*Work item*: Pull each line holding "click" out of the entries below.

*Material provided*:
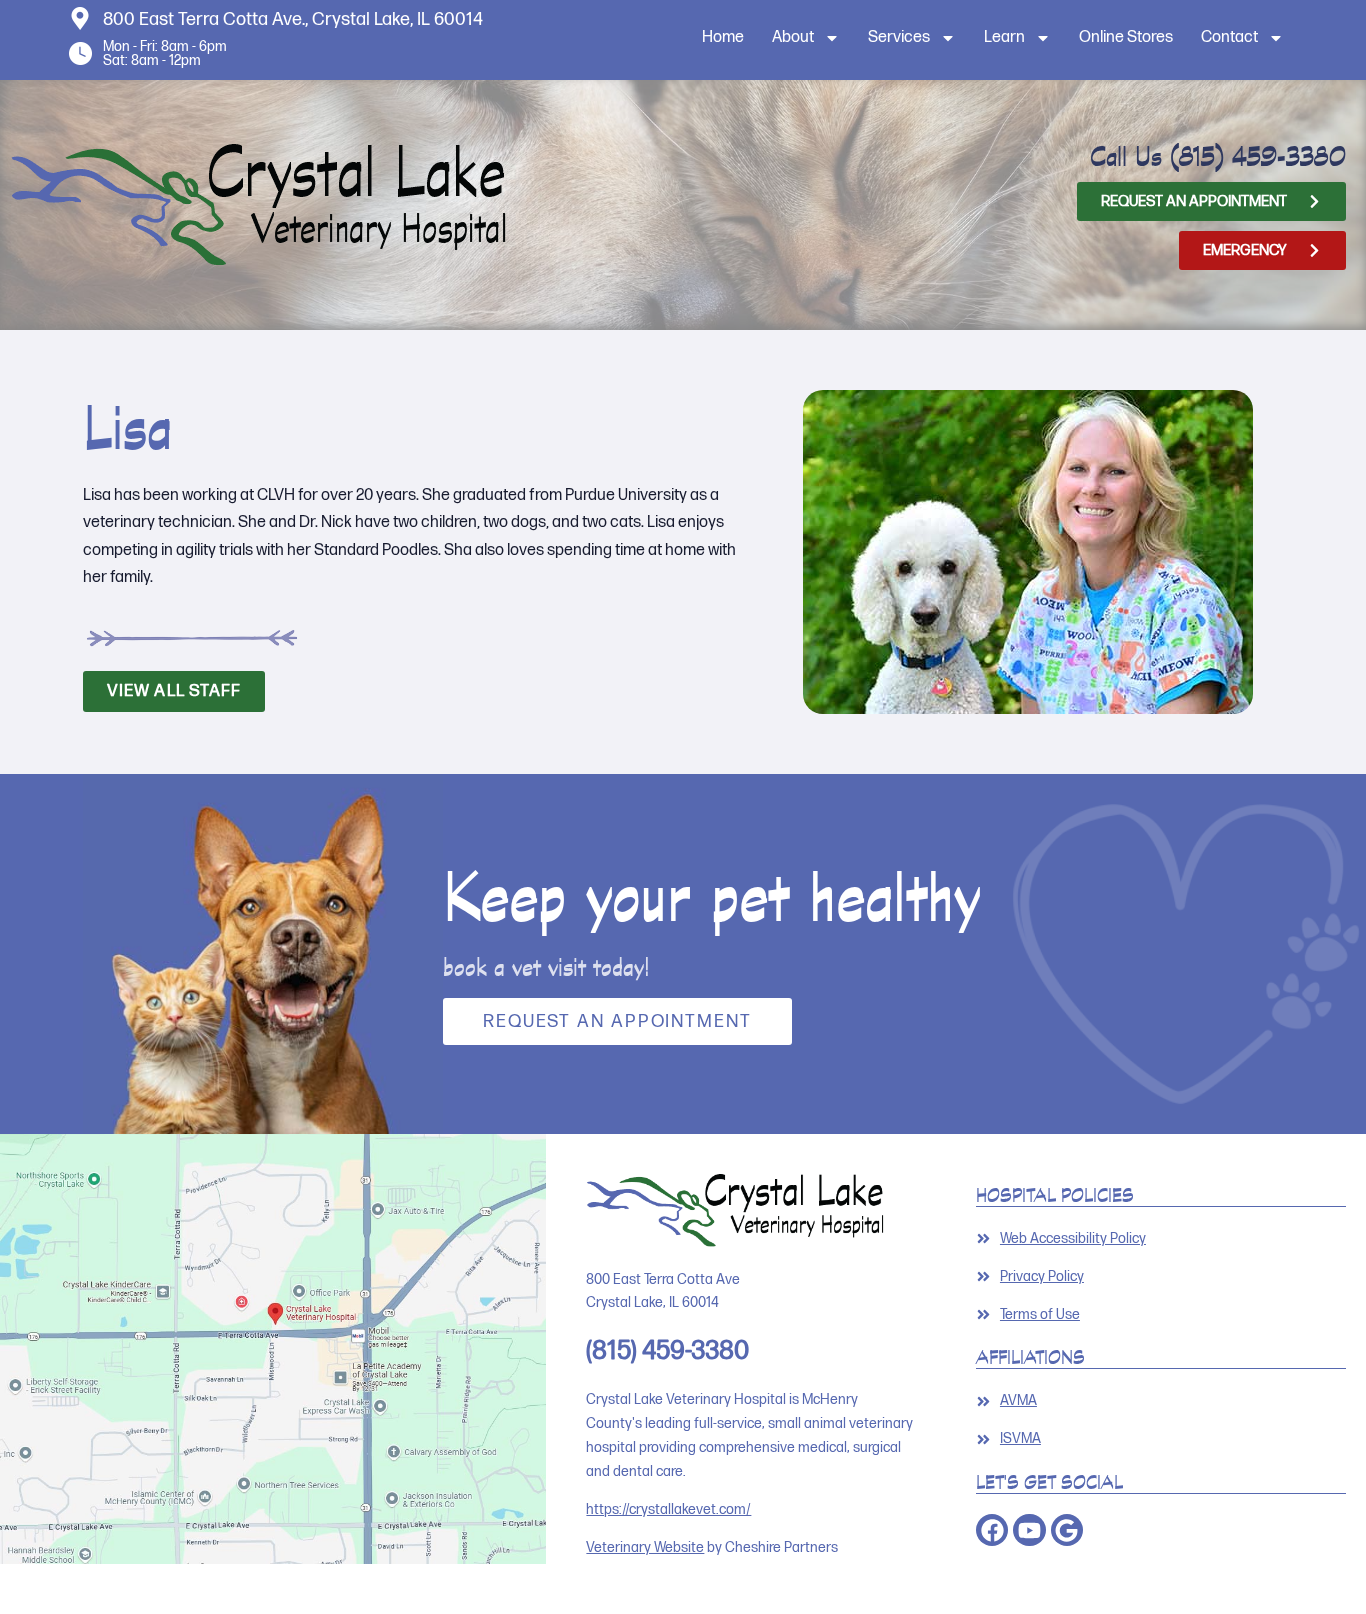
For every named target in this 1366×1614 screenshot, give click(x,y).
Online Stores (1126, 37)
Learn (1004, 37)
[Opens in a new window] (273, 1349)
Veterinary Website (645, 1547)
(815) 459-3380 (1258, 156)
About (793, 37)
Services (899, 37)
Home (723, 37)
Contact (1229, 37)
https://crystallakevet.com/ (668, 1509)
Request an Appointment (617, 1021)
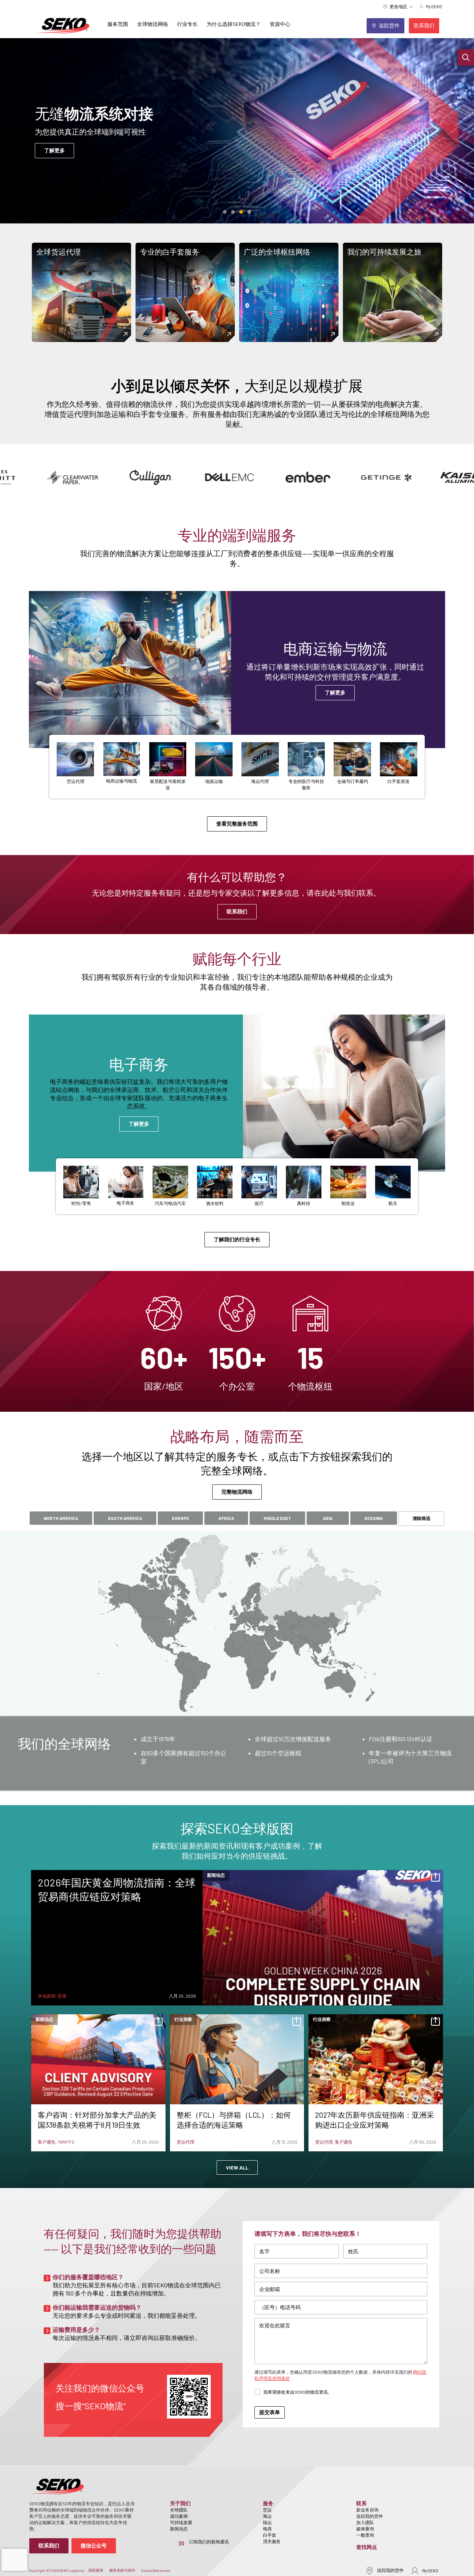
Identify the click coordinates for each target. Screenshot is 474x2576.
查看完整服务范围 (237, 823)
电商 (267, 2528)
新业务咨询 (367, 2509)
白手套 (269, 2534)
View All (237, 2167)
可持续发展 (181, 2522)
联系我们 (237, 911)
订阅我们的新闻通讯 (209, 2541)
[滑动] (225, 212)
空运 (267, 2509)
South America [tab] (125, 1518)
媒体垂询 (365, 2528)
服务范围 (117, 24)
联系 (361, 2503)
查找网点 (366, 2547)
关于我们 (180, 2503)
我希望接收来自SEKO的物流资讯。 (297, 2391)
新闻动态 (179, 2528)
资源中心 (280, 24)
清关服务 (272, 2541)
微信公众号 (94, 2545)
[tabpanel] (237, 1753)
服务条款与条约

*Response area*:
For every named target in this 1366×1614 screenshot, give click(x,y).
Identify the click coordinates for each target. Screenshot is 474x2576.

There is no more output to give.